O ministro Flávio Dino, do Supremo Tribunal Federal, decidiu afastar o presidente do Tribunal de Contas do Maranhão, Daniel Brandão, por um período de 180 dias. A medida inclui restrições ao acesso de Brandão às dependências do tribunal e a eventos públicos ou privados relacionados ao cargo.
Brandão está impedido de utilizar bens do tribunal e de manter contato com o governador Carlos Brandão, seu tio, e com o ex-secretário estadual Raimundo Cutrim. O afastamento integra uma investigação sobre o assassinato do empresário João Bosco Sobrinho, ocorrido em 2022, que envolve supostos esquemas de propina em contratos do governo.
As investigações indicam que Daniel Brandão pode ter estado presente em uma reunião que levou ao assassinato, embora seu nome não tenha sido inicialmente incluído na apuração da Polícia Civil. Flávio Dino argumentou que o afastamento é necessário para assegurar a integridade das investigações, citando evidências que sugerem tentativas de ocultar a participação de Brandão no caso.

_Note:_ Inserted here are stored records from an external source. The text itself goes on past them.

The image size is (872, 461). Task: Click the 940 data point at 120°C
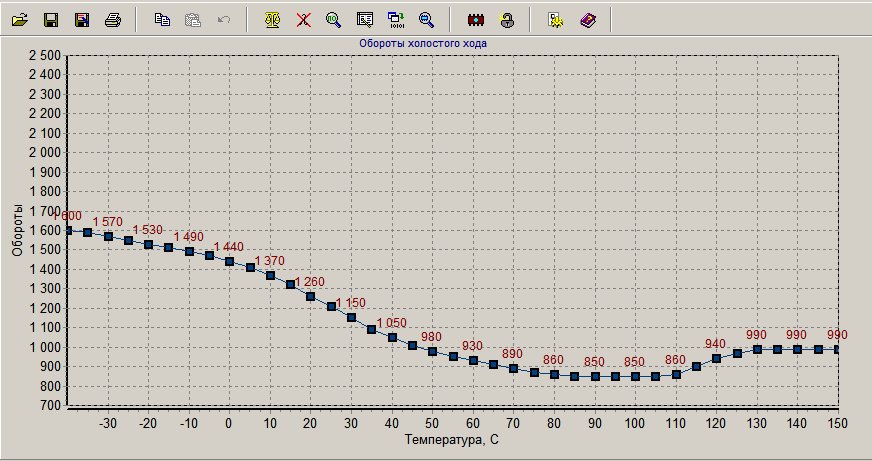point(716,359)
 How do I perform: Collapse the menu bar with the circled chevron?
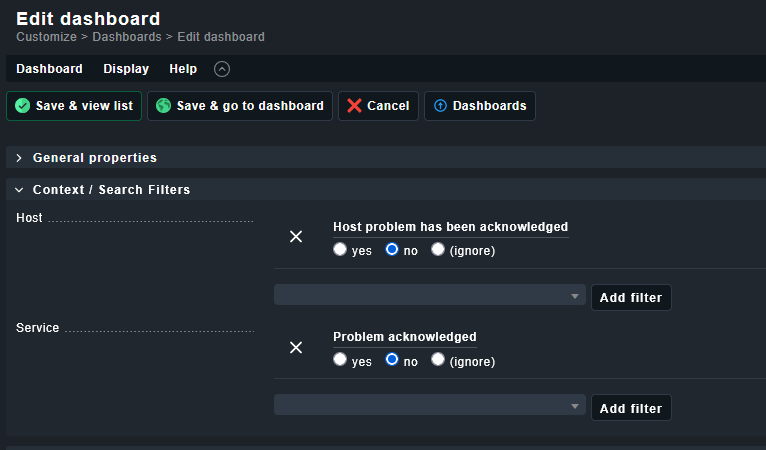[x=222, y=69]
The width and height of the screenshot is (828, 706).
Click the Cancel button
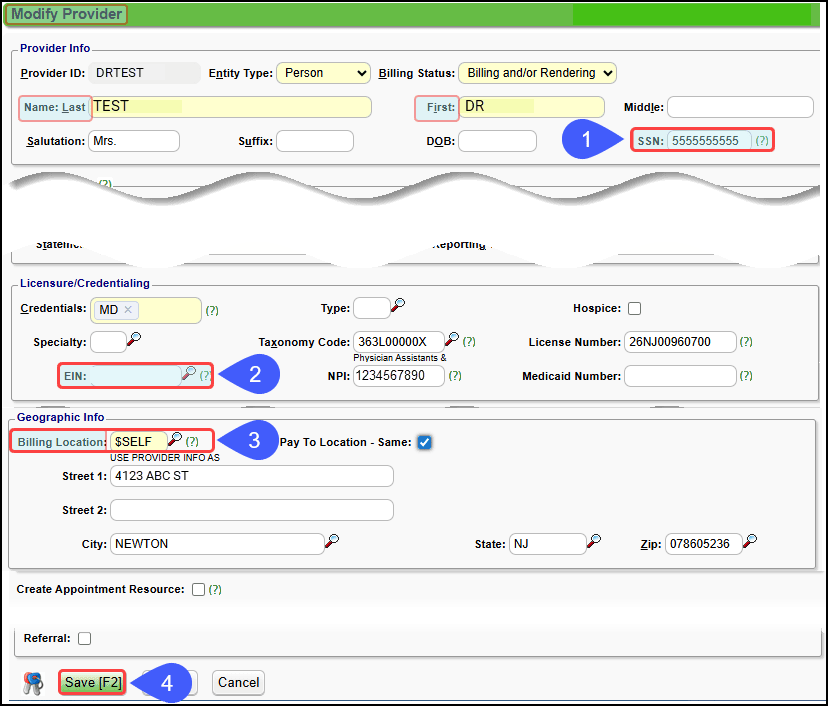tap(238, 683)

Em resposta ao afastamento, Daniel Brandão expressou surpresa e se comprometeu a esclarecer os fatos, afirmando que sempre esteve à disposição das autoridades. A defesa do governador Carlos Brandão contestou a competência de Flávio Dino para julgar o caso, argumentando que tal atribuição caberia ao Superior Tribunal de Justiça e que não tiveram acesso às investigações.
Os advogados do governador afirmaram que pretendem analisar os atos processuais e utilizar todos os recursos legais disponíveis para garantir os direitos do acusado, incluindo o devido processo legal e o contraditório.